Please print the line that holds "The height and width of the screenshot is (576, 1024)." and each line after it to the end of the data, word for word, without any pictures.

**** Materials provided

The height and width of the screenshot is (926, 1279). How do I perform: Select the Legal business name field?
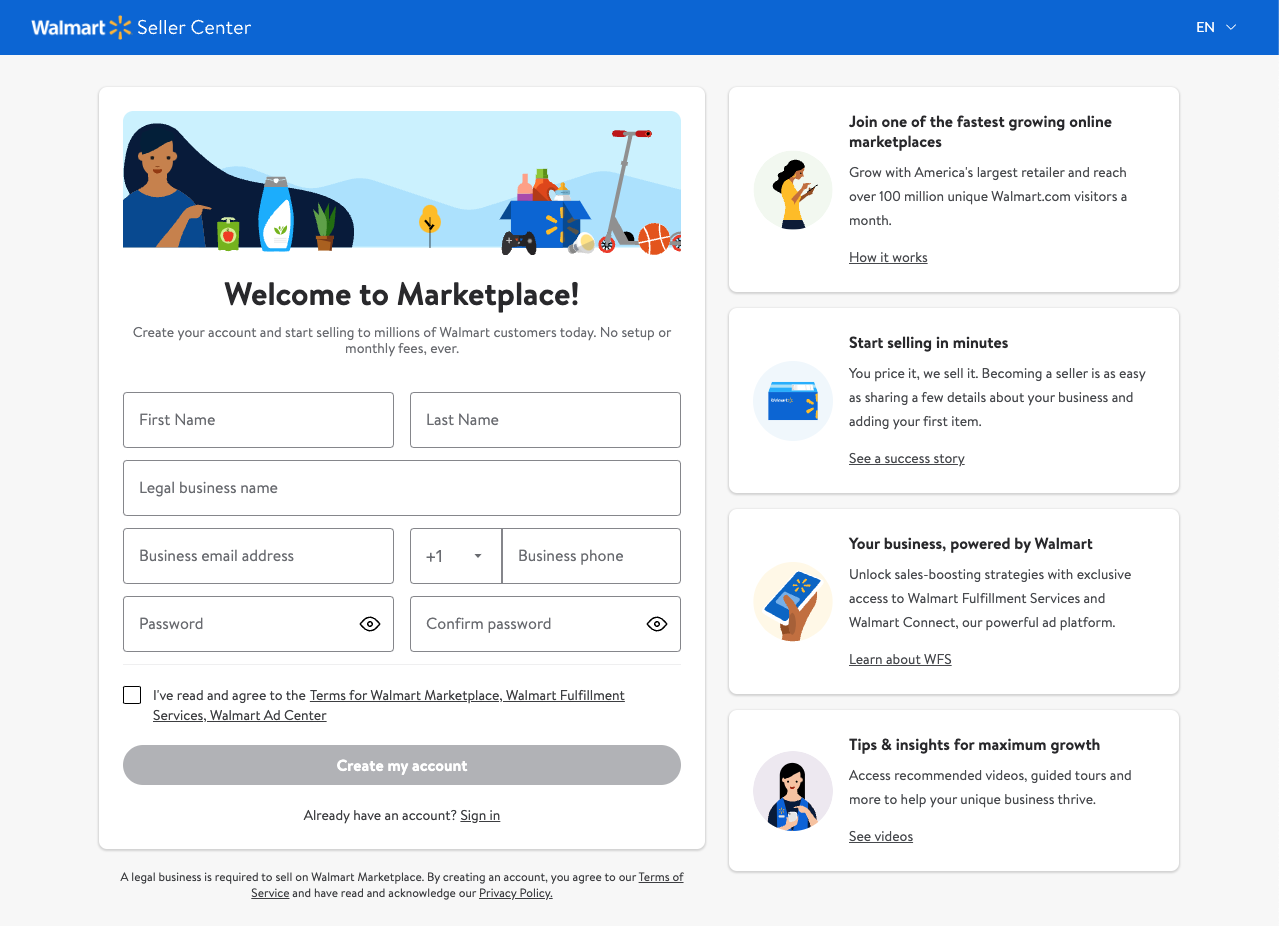pyautogui.click(x=401, y=488)
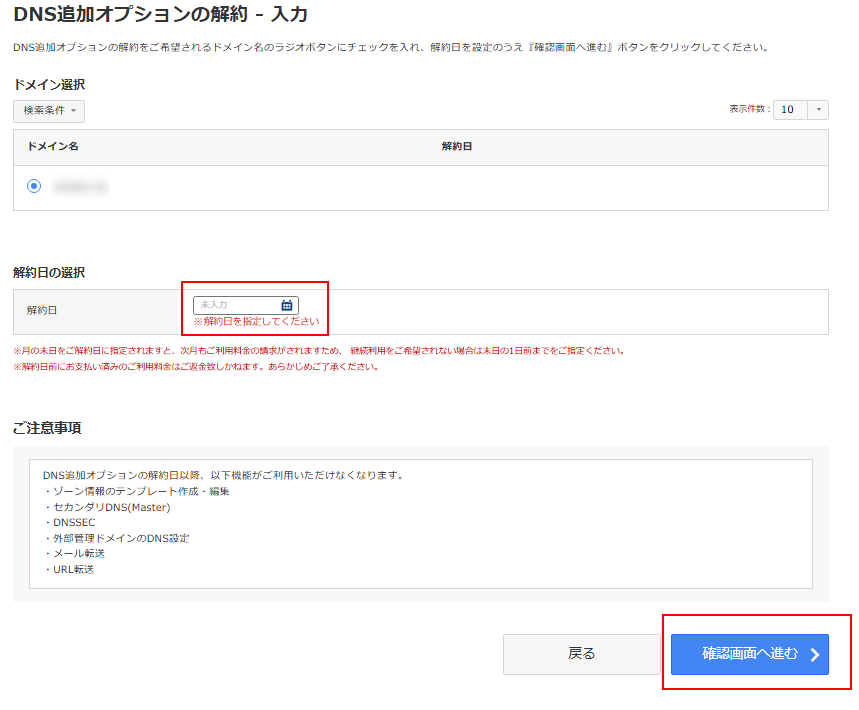Click the 解約日の選択 section heading
Image resolution: width=859 pixels, height=710 pixels.
point(49,272)
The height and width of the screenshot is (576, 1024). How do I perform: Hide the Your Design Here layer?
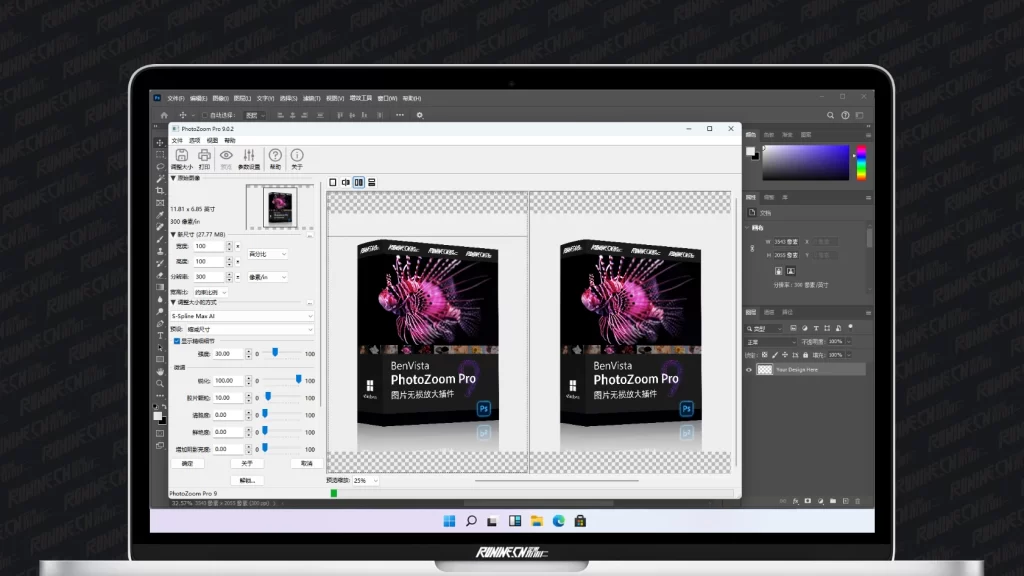(750, 369)
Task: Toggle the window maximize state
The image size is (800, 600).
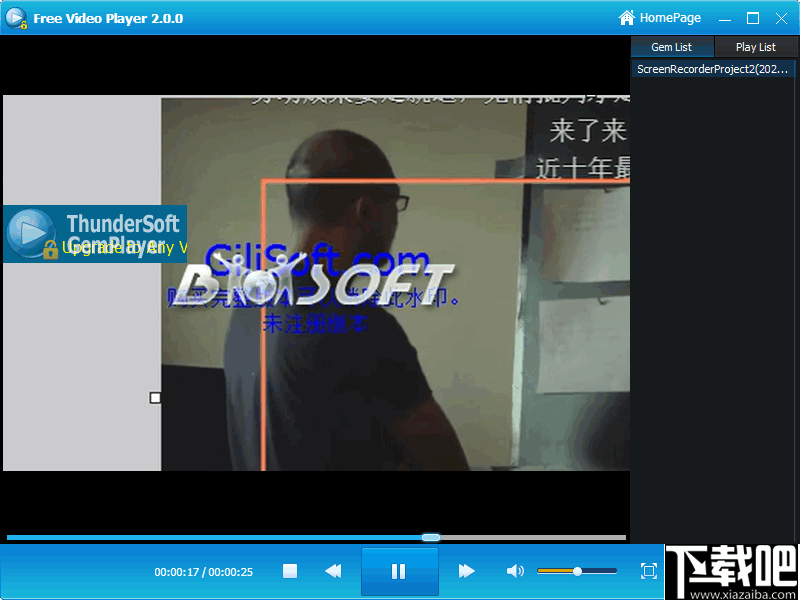Action: (753, 17)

********

• [Your solution]
The height and width of the screenshot is (576, 1024). How do I perform: Hide the Your Design Here layer?
(750, 369)
Task: Toggle the window maximize state
The image size is (800, 600).
Action: (753, 17)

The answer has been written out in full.